Spendenrecht & Steuern
- Der Verein braucht die Gemeinnützigkeit, um Zuwendungsbestätigungen ausstellen zu dürfen.
- Zuwendungsbestätigungen nach dem vorgeschriebenen Muster der Finanzverwaltung ausstellen; Muster stellt meist das Finanzamt oder der Dachverband bereit.
Unser Tipp:
Einmal eine Stunde mit jemandem (Steuerberatung, Verband, erfahrene:r Kassenwart:in) investieren, den rechtlichen Rahmen für den eigenen Verein sauber klären – und dann nicht jedes Mal neu Angst davor haben.
Und jetzt? Nicht mehr planen – anfangen
Wenn wir eins gelernt haben, dann das:
Ein erster, etwas holpriger Spendenbrief bringt mehr für den Verein als das perfekte Konzept, das nie verschickt wird.

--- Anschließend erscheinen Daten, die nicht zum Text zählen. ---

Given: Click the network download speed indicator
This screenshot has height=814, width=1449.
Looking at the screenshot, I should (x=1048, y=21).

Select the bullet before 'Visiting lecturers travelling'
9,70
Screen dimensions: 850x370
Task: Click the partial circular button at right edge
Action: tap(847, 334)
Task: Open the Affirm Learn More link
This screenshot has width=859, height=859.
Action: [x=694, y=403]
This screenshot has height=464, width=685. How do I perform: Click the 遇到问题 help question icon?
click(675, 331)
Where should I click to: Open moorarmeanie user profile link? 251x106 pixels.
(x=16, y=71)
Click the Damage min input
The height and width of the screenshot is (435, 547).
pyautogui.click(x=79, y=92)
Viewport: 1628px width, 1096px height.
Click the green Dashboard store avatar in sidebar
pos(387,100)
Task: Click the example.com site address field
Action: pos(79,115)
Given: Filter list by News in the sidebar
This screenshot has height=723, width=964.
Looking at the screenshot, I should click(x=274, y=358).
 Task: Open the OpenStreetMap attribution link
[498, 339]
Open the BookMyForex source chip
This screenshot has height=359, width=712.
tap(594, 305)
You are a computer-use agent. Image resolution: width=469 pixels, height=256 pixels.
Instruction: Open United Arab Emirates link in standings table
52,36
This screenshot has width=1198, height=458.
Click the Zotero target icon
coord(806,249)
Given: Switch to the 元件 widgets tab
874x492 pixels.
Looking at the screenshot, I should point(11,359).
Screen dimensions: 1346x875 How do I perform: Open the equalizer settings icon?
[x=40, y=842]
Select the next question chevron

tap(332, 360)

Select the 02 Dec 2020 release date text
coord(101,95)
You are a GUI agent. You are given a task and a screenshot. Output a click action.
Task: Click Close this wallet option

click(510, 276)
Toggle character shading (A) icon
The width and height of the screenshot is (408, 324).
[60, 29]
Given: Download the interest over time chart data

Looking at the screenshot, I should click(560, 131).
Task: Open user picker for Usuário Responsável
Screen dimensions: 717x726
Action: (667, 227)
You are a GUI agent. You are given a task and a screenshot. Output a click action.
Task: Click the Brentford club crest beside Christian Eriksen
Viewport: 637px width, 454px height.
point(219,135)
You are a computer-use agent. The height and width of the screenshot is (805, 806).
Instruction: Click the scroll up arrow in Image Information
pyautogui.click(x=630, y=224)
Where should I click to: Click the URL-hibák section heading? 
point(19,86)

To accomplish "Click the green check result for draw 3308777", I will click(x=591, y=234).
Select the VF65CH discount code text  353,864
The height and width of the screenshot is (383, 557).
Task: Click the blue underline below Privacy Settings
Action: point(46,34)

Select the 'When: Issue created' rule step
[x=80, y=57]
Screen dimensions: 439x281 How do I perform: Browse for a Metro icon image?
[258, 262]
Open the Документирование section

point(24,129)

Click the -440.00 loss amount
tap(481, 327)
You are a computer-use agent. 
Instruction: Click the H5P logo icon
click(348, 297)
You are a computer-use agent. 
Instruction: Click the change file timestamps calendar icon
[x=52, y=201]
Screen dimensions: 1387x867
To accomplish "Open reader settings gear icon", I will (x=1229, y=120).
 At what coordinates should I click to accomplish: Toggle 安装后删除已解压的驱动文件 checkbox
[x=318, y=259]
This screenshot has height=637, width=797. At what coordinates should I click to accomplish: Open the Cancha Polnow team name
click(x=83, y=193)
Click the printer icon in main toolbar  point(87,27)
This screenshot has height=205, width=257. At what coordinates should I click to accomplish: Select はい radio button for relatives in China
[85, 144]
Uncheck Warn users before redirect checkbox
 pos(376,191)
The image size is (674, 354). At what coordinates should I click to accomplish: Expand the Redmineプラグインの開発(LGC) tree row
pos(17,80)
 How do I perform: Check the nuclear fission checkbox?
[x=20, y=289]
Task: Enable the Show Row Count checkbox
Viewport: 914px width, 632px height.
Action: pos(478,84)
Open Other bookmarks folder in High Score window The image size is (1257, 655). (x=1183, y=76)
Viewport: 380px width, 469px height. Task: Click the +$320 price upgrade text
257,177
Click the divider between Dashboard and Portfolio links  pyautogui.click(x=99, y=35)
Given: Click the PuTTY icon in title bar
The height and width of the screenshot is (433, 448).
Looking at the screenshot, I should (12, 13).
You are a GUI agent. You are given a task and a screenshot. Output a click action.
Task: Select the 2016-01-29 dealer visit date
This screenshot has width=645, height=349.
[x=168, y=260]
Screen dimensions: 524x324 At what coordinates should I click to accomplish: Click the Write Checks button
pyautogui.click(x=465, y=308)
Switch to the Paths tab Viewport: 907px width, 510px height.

Die sechs Baby Steps sind kein Dogma, sondern eine Einladung:
- Zielgruppe klar machen
- Alltagssprache statt Fachchinesisch
- Geschichten & Bilder nutzen
- konkrete Bitte und einfache Spendenwege
- regelmäßige, wertschätzende Kommunikation
- systematisches Follow-up für neue Spender:innen
Unser Team erlebt immer wieder:
Sobald ein Verein damit klein, aber konsequent startet, verändert sich etwas. Nicht nur auf dem Konto. Sondern auch im Selbstverständnis.
Aus „Wir sind halt ein kleiner Verein, wir können sowas nicht“ wird langsam:
„Wir sind ein Verein, den Menschen gern unterstützen.“
Und das ist am Ende der wichtigste Schritt. Alles andere sind nur Baby Steps dorthin.
8 Antworten
„Follow-ups“ sind so wichtig! Ich habe oft gesehen, dass neue Spender schnell vergessen werden. Was denkt ihr, wie oft sollte man sich melden? Einmal im Monat vielleicht?
Die Idee mit klaren Betragsvorschlägen finde ich sehr sinnvoll! Oft ist das unklar und schreckt potenzielle Spender ab. Wie könnte eine gute Formulierung aussehen?
„10 € helfen einem Kind“ klingt super! Aber wie können wir diese Botschaft effektiver verbreiten? Gibt es Strategien dafür?
„Danke-Rundbriefe“ sind eine tolle Idee! Ich denke, viele würden sich darüber freuen und wieder eher spenden. Was haltet ihr von regelmäßigen Updates?
Ich habe oft erlebt, dass Emotionen und Geschichten viel mehr bewegen als trockene Fakten. Wie kann man das am besten umsetzen? Gibt es Beispiele für gute Geschichten?
Der Punkt über Fachchinesisch hat mich zum Nachdenken gebracht. Ich finde es wichtig, dass wir einfach und direkt kommunizieren. Welche Erfahrungen habt ihr damit gemacht?
Ich finde die Idee, mit kleinen Schritten zu starten, wirklich gut. Zu oft sieht man Vereine, die sich von großen Projekten überwältigen lassen. Wie können wir sicherstellen, dass diese Schritte tatsächlich langfristig funktionieren?
Ich stimme zu! Die Baby Steps klingen machbar. Aber was ist mit der Digitalisierung? Glaubt ihr, dass online Spenden in Zukunft wichtiger wird?